Selama perjalanan arus sungai semakin deras, suara Ilham samar-samar, kali ini dia membantuku mendayung. Nampaknya nipahnya tak dapat melindungi badannya yang kurus. Kaus hitam yang sudah berubah warna miliknya mulai pudar.

"Kita harus menepi sebentar."

Aku meletakkan dayung melintang di atas jukung. Sementara Ilham terlihat dia mengusap badannya yang basah kuyup.

"Kau itu tak perlu menjadi buaya air payau jika terkena hujan saja selemah itu. Ini pakailah jas ujanmu."

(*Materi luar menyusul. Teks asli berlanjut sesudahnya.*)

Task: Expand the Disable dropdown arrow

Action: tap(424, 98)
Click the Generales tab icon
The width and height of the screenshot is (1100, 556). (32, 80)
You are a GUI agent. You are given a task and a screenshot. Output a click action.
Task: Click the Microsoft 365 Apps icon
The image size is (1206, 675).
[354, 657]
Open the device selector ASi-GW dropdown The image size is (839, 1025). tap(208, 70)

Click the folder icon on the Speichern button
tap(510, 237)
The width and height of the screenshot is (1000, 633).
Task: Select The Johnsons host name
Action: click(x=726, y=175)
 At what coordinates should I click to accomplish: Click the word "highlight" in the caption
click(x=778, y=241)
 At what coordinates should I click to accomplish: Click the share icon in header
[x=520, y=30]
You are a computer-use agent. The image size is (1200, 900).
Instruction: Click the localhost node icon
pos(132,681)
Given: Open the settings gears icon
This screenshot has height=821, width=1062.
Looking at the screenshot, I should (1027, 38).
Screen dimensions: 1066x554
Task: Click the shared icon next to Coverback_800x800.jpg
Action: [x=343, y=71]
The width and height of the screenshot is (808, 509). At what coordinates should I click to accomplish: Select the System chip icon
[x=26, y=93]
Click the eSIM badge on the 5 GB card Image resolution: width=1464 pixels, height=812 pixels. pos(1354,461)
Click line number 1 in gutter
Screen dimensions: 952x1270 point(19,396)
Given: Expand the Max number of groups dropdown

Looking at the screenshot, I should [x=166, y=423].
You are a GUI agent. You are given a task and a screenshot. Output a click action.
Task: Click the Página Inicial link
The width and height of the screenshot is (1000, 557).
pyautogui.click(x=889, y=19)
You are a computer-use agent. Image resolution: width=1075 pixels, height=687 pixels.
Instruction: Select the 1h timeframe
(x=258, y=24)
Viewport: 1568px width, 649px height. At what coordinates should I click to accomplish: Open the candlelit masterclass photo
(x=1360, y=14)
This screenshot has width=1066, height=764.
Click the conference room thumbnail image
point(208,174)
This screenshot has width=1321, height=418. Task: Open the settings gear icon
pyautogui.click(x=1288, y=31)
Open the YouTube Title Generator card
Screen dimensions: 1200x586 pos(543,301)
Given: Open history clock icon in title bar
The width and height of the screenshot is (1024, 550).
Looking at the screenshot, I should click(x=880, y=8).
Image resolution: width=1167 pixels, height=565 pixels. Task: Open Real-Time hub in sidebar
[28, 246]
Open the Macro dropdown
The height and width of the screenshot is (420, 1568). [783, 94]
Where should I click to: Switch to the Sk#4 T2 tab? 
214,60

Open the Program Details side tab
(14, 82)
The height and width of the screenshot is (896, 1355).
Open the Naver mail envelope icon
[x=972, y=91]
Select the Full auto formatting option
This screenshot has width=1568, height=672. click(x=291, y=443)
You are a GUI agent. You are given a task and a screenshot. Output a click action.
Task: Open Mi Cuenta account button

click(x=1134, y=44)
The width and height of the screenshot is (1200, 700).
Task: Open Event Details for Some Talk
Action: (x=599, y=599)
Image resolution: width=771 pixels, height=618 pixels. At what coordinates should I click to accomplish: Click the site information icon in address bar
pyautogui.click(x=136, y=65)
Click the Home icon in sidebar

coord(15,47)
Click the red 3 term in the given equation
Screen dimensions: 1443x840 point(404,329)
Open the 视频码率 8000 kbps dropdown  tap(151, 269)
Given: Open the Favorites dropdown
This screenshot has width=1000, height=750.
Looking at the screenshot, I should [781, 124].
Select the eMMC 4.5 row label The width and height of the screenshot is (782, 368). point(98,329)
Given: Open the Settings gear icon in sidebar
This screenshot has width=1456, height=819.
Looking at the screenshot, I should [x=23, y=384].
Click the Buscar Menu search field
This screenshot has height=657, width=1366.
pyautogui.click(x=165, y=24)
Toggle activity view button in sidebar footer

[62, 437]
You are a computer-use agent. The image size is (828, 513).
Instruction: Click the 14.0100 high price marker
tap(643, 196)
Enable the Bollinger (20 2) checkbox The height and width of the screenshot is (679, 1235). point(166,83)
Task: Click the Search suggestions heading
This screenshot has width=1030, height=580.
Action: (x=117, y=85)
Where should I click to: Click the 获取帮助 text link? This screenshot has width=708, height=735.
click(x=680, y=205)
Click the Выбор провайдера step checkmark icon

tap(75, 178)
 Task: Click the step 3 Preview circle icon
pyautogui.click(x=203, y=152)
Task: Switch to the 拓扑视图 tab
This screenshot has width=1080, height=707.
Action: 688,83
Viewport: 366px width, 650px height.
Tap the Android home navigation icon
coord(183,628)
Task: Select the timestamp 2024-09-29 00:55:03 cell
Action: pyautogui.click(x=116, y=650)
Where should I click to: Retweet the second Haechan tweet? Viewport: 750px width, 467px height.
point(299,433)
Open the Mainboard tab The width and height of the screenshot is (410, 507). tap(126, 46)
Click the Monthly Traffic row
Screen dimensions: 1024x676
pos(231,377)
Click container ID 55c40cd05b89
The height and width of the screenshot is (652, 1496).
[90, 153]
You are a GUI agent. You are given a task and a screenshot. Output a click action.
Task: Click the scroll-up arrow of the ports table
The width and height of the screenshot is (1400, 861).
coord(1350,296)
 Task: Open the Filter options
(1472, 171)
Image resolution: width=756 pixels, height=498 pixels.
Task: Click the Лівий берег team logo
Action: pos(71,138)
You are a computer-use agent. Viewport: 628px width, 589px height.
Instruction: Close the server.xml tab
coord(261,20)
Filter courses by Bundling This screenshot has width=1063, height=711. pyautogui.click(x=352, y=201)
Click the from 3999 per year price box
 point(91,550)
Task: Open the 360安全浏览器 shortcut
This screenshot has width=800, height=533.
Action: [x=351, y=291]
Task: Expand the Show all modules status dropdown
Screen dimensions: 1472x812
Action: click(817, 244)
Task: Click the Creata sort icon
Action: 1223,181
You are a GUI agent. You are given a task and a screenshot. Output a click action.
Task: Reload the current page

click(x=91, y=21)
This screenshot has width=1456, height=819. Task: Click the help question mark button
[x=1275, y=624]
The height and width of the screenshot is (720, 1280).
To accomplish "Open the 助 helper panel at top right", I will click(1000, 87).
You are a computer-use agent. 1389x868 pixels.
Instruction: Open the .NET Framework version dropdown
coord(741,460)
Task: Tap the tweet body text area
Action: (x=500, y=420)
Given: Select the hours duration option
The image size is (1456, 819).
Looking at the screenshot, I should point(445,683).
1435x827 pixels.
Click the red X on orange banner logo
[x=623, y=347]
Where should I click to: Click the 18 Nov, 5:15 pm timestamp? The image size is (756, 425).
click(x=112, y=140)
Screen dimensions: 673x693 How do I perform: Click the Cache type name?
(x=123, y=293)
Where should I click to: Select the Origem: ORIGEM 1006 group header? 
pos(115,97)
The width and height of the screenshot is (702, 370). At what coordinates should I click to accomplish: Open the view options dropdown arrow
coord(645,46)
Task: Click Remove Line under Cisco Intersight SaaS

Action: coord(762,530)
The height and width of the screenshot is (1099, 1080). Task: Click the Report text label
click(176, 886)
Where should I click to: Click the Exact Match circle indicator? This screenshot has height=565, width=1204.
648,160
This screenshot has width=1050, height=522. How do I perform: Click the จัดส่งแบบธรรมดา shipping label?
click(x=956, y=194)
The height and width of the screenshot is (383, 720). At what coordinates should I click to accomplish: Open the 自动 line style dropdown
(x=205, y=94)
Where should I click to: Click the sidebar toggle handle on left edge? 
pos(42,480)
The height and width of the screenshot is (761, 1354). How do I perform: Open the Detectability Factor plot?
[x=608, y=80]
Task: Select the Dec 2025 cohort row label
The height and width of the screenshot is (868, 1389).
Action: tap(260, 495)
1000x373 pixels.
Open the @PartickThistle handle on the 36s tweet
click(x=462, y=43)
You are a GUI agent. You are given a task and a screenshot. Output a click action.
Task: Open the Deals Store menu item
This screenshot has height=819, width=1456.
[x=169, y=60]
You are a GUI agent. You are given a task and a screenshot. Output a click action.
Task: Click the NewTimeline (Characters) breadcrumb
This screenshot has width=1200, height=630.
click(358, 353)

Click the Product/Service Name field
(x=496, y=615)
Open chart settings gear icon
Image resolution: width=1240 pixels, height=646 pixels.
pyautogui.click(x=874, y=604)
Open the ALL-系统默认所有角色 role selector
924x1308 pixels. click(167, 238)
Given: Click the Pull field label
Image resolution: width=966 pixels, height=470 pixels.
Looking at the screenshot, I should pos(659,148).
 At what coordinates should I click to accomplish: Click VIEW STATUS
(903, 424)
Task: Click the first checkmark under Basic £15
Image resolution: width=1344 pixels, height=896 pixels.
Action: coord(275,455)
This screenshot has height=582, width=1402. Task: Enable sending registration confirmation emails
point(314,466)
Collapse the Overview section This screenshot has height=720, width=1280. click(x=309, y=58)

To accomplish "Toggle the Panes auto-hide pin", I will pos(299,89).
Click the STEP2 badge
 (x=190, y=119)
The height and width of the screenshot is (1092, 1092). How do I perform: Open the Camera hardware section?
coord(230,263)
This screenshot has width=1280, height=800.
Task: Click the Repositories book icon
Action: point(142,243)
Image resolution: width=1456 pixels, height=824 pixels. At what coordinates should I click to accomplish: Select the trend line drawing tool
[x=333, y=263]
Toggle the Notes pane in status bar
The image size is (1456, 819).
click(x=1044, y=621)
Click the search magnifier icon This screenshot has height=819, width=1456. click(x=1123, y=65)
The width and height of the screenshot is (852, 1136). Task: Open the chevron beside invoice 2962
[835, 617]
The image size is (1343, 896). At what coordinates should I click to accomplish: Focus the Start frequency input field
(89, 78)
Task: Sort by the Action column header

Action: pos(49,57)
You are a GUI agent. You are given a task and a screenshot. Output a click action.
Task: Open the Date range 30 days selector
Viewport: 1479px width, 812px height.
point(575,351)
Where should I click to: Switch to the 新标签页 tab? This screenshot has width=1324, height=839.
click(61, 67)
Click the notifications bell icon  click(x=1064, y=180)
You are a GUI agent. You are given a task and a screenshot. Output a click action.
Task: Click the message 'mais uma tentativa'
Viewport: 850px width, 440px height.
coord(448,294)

Tangan Ilham gemetar saat meraih jas ujan miliknya. Ia masih saja dapat tersenyum.

"Terima kasih Bang."

Kami duduk memeluk lutut di pinggir pepohohan berbatang putih dengan daun tunggal. Ada beberapa daun yang rontok mendarat tepat di kepalaku. Kusibak daun itu lalu menerawang kea rah langit yang masih menangis. Lalu aku menoleh ke Ilham dan ... mulutnya membiru.

"Abang Ripan ternyata pandai membuat pantun, ilham baru mengetahuinya."

"Biasa saja, urang banjar harus bisa lah pantun begitu pang," ucapku sambil mengambil balangkasua. Buah yang bentuknya mirip kopi, tetapi ukurannya tiga kali lipatnya.

"Uma pasti bangga punya anak seperti Abang Ripan," kata Ilham lalu tubuhnya ambruk. Kepala Ilham terkantuk dayung jakung, celaka!